Gdańscy funkcjonariusze zatrzymali 54-latka, który działał metodą "na elektryka". Mężczyzna wchodził do bloku i wyłączał prąd, po czym podawał się za fachowca i prosił o udostępnienie mieszkania w celu znalezienia usterki. Policjanci ustalili, że 54-latek jest także poszukiwany i ma do odbycia wyrok siedmiu lat więzienia.
Funkcjonariusze pracowali nad oszustwami 54-latka od dłuższego czasu. Z ich ustaleń wynikało, że sprawca typował osiedla, na których mieszkały w przewadze osoby starsze.

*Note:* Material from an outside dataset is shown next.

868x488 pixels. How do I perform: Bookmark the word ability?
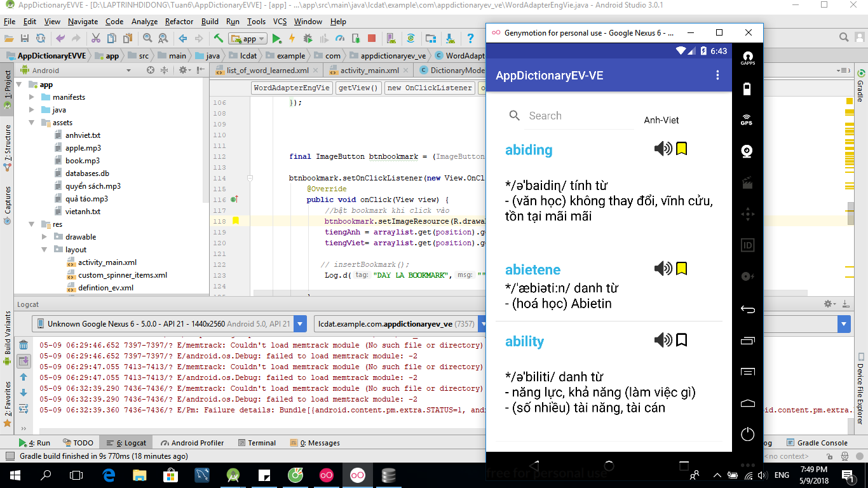(681, 340)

Mężczyzna wchodził do klatek schodowych, wyłączał prąd i czekał, aż ktoś wyjdzie z mieszkania, żeby sprawdzić, co się stało. Wówczas 54-latek proponował usunięcie usterki.
Po wejściu do mieszkania oszust polecał seniorom trzymać próbnik przy gniazdku elektrycznym, a sam w tym czasie okradał ich lub po udzieleniu rzekomej usługi kazał zapłacić.

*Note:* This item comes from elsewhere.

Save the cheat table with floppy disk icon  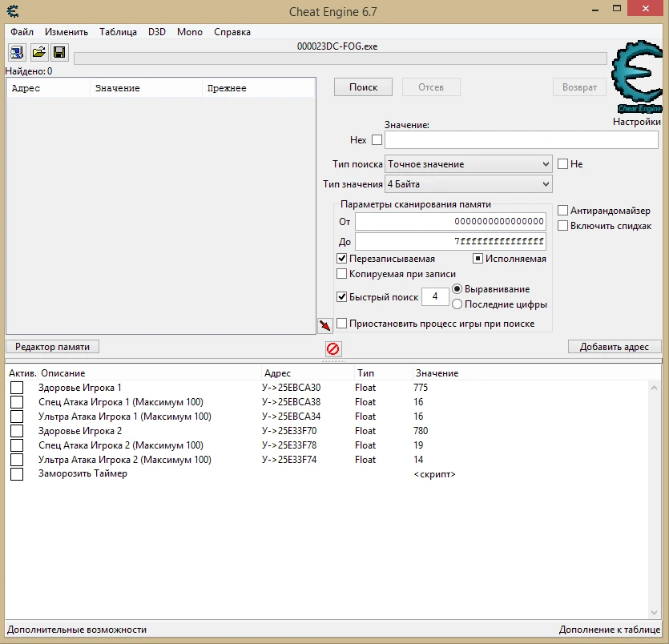click(58, 52)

Gdańsk. Mężczyzna oszukiwał metodą "na elektryka"
Kryminalni ustalili, że 54-latek to mieszkaniec Sopotu. Funkcjonariusze, po zatrzymaniu mężczyzny, znaleźli w jego mieszkaniu biżuterię (naszyjniki, zegarki, zawieszki, kolczyki), trzy karty sim, dwa telefony komórkowe, dwa tablety, próbniki do sprawdzania prądu oraz banknoty w różnych walutach.

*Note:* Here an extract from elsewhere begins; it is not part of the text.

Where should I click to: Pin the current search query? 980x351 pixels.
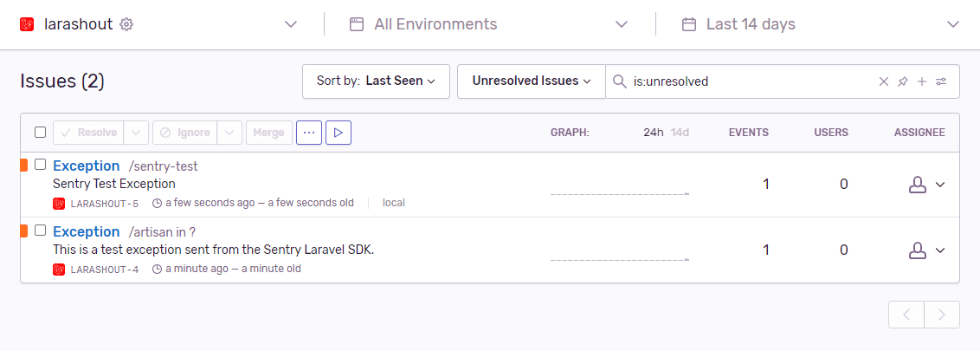point(903,81)
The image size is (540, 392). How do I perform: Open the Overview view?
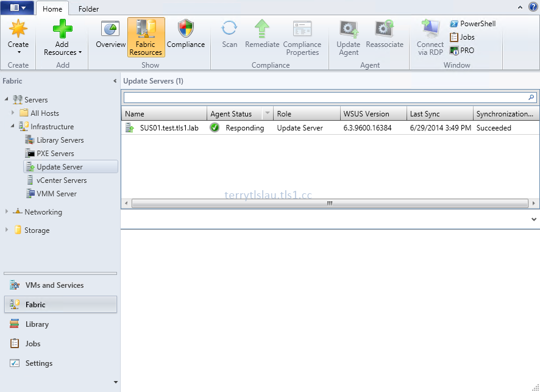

Okazało się, że oszust jest także poszukiwany do odbycia kary siedmiu lat więzienia za kradzieże. Ponadto już wcześniej odbywał karę za to przestępstwo.
ZOBACZ: Wystawiał mandaty za palenie. Policjanci zatrzymali oszusta
54-latek trafił do aresztu śledczego. Mundurowi ustalają, czy mężczyzna ma związek z innymi oszustwami metodą "na elektryka", które miały miejsce na terenie Trójmiasta.
Śledczy sprawdzają zeznania, które zostały bardzo szczegółowo opisane przez osoby pokrzywdzone. Po zweryfikowaniu wszystkich zgłoszeń mężczyzna usłyszy kolejne zarzuty.